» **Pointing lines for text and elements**
----
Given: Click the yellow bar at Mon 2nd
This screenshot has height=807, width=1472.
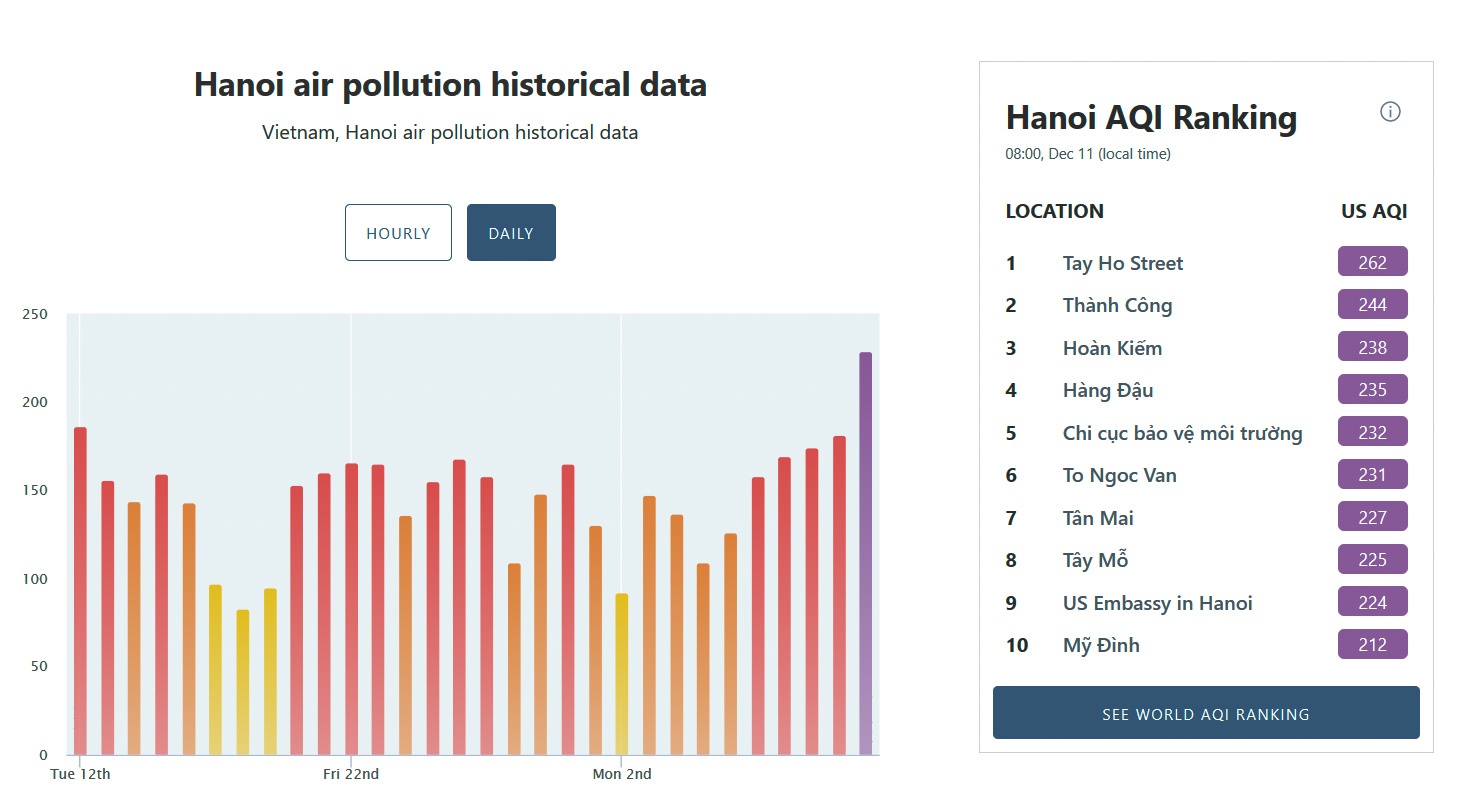Looking at the screenshot, I should click(622, 673).
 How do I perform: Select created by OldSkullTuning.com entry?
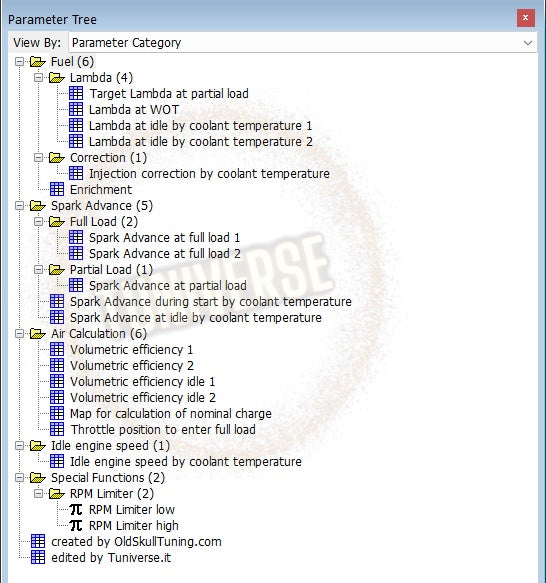(136, 541)
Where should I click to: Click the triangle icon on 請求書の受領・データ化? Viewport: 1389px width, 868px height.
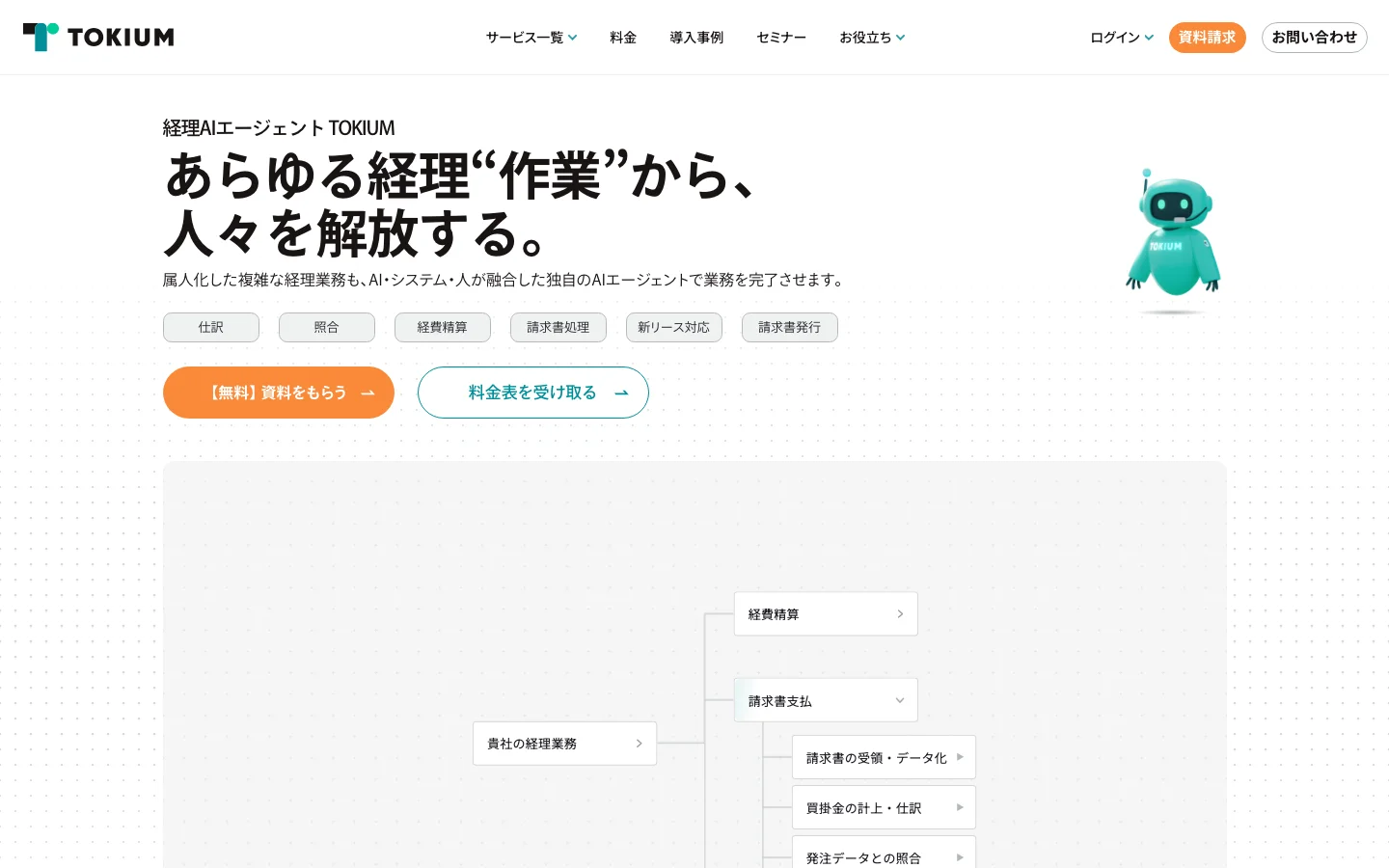[x=960, y=757]
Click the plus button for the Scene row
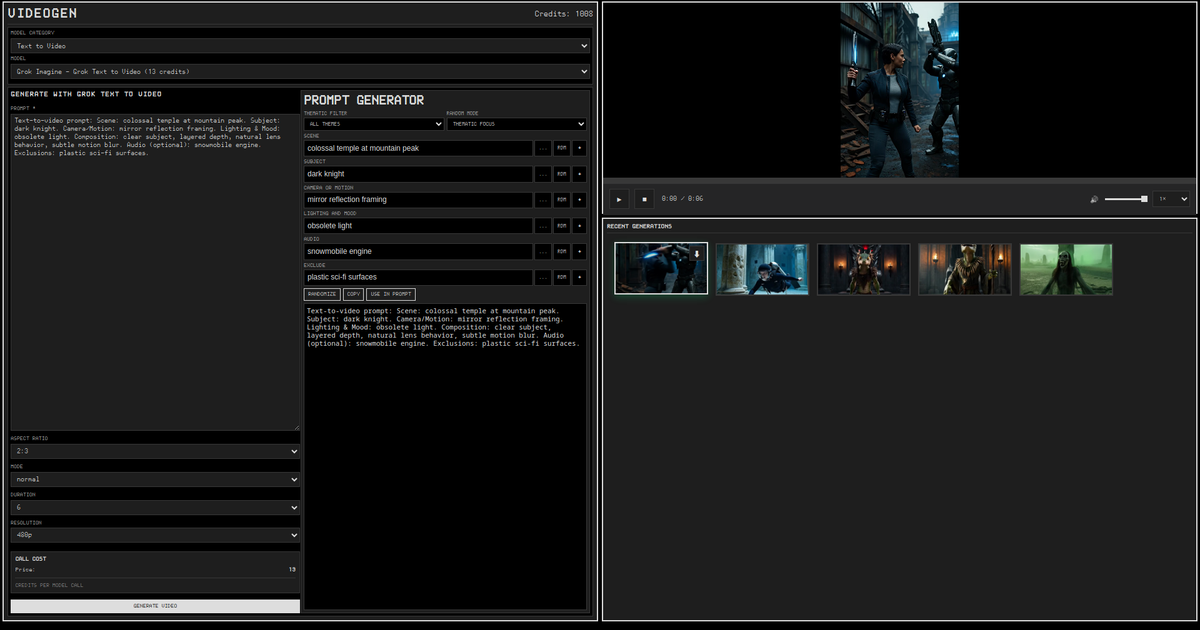The image size is (1200, 630). click(579, 148)
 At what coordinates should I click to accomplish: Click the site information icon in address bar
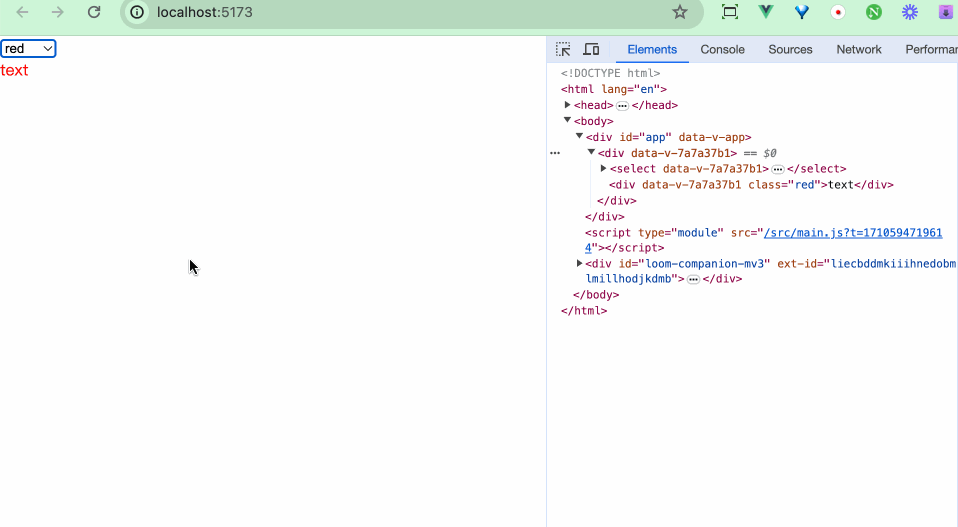coord(138,12)
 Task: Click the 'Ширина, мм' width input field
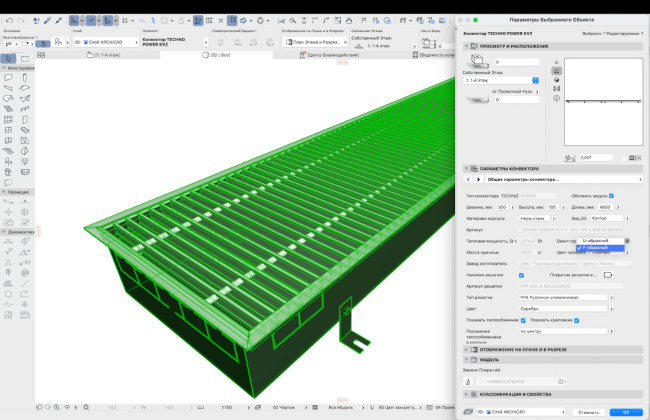coord(504,206)
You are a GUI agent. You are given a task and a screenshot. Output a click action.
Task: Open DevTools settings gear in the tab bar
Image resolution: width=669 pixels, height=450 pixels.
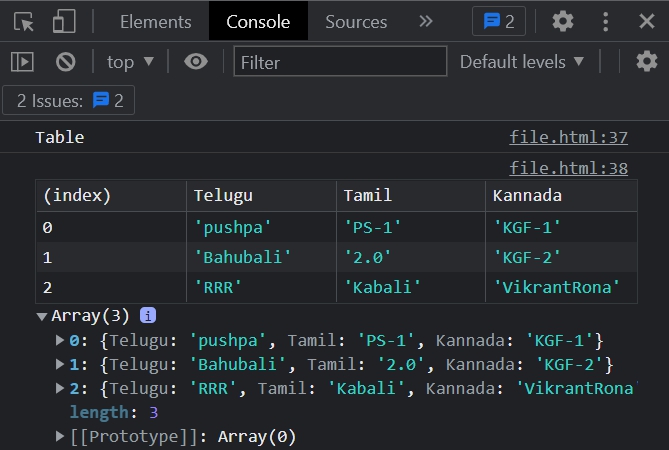pos(563,21)
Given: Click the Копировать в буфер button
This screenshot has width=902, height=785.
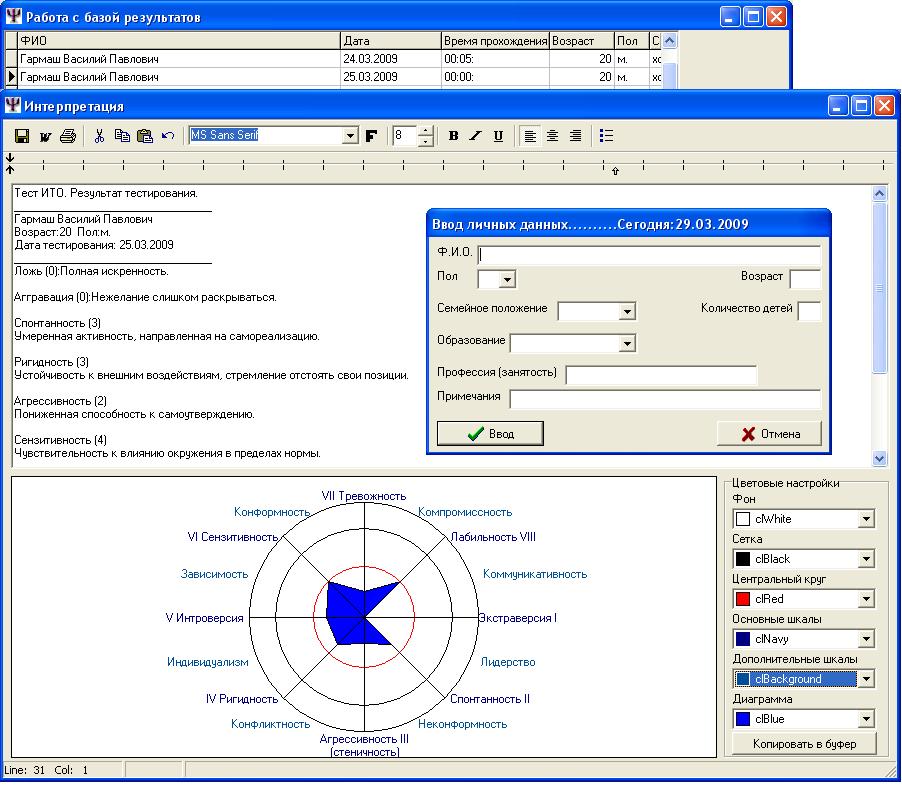Looking at the screenshot, I should tap(804, 744).
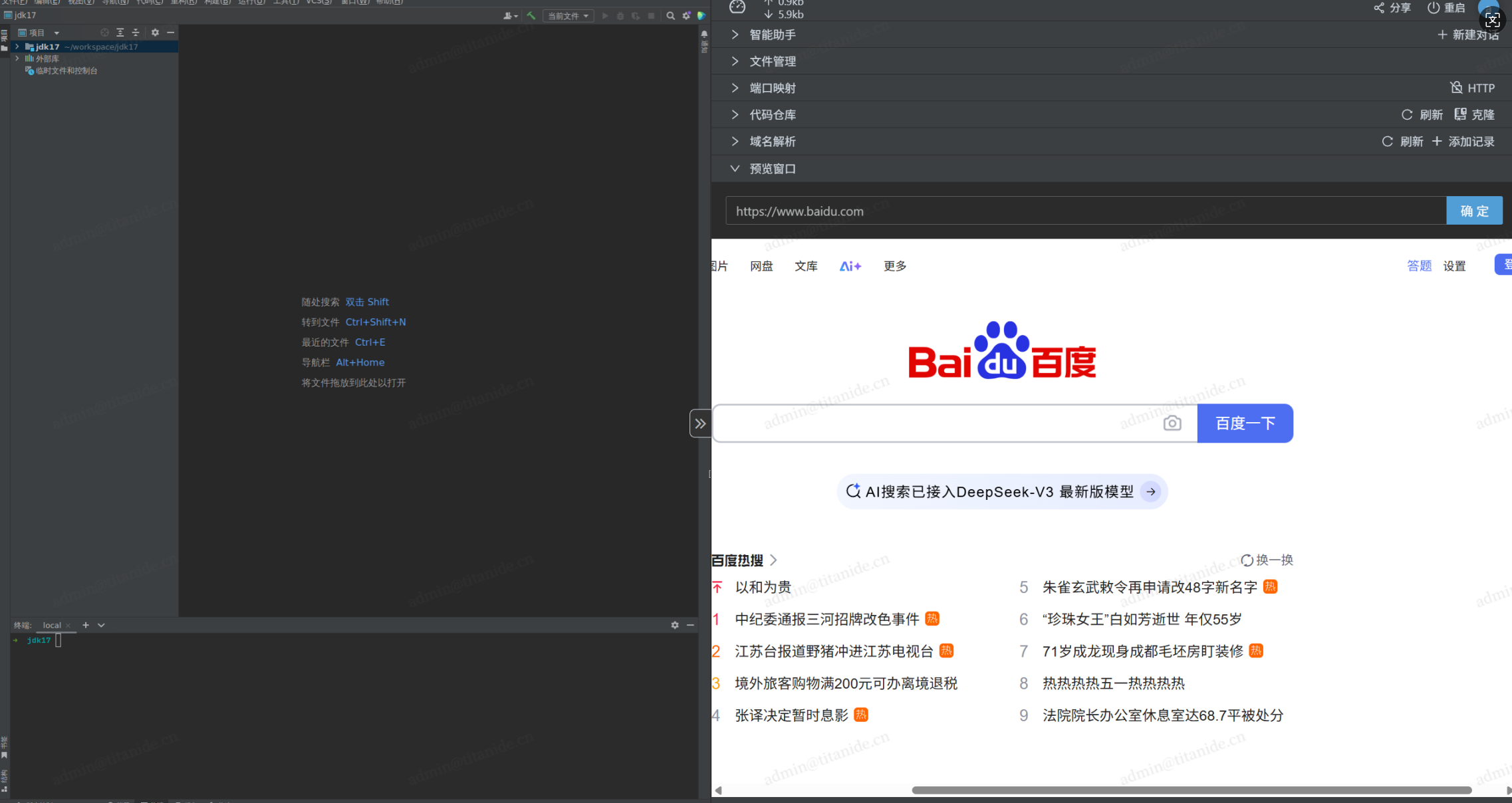Open IDE settings gear in top toolbar
This screenshot has width=1512, height=803.
(x=686, y=16)
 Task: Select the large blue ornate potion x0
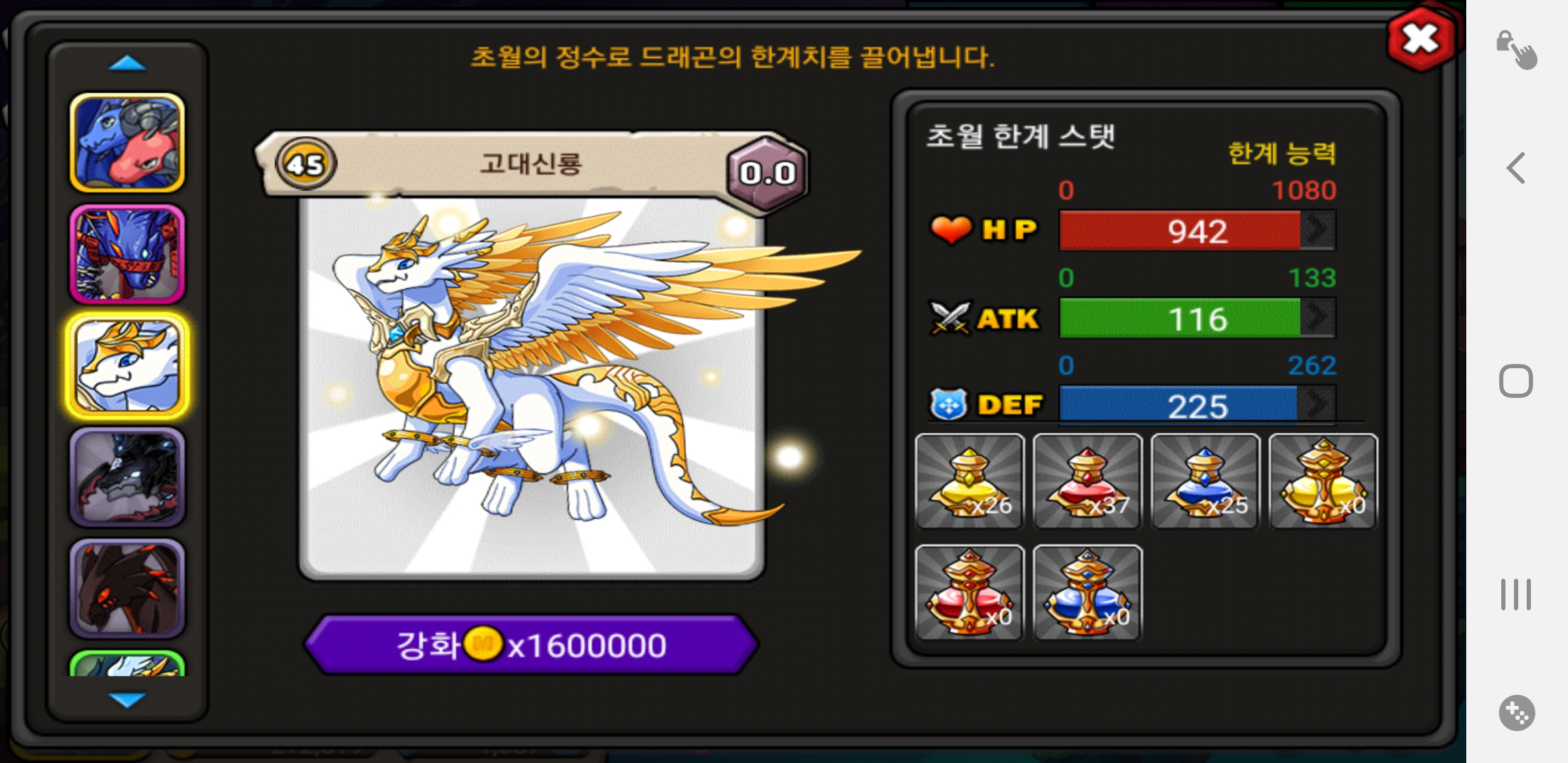click(x=1087, y=592)
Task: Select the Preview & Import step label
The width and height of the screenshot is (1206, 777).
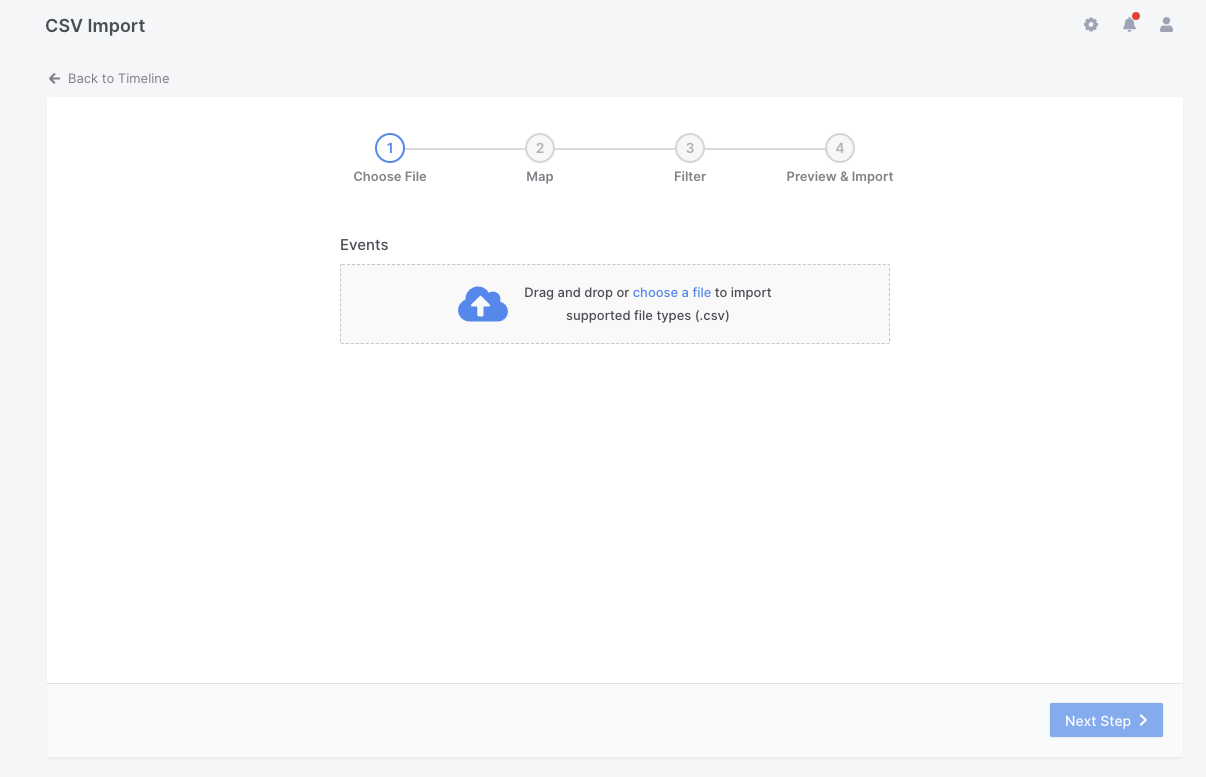Action: (x=840, y=177)
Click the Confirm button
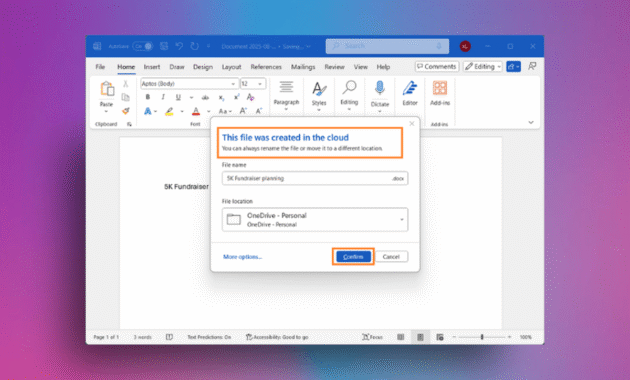 (354, 257)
----
» **GOAL**
Please copy the lines from the one containing "You are a GUI" up to and including the last line, leaving the pictures out of your answer.

» **EXERCISE OUTPUT**
You are a GUI agent. You are given a task and a screenshot. Output a click action.
Task: Open DevTools settings gear in the tab bar
Image resolution: width=669 pixels, height=450 pixels.
pos(563,21)
Given: Click the Копировать в буфер button
This screenshot has width=902, height=785.
Looking at the screenshot, I should tap(804, 744).
Open IDE settings gear in top toolbar
This screenshot has width=1512, height=803.
(x=686, y=16)
 Task: Select the large blue ornate potion x0
click(x=1087, y=592)
Task: Select the Preview & Import step label
The width and height of the screenshot is (1206, 777).
Action: (x=840, y=177)
Click the Confirm button
 (354, 257)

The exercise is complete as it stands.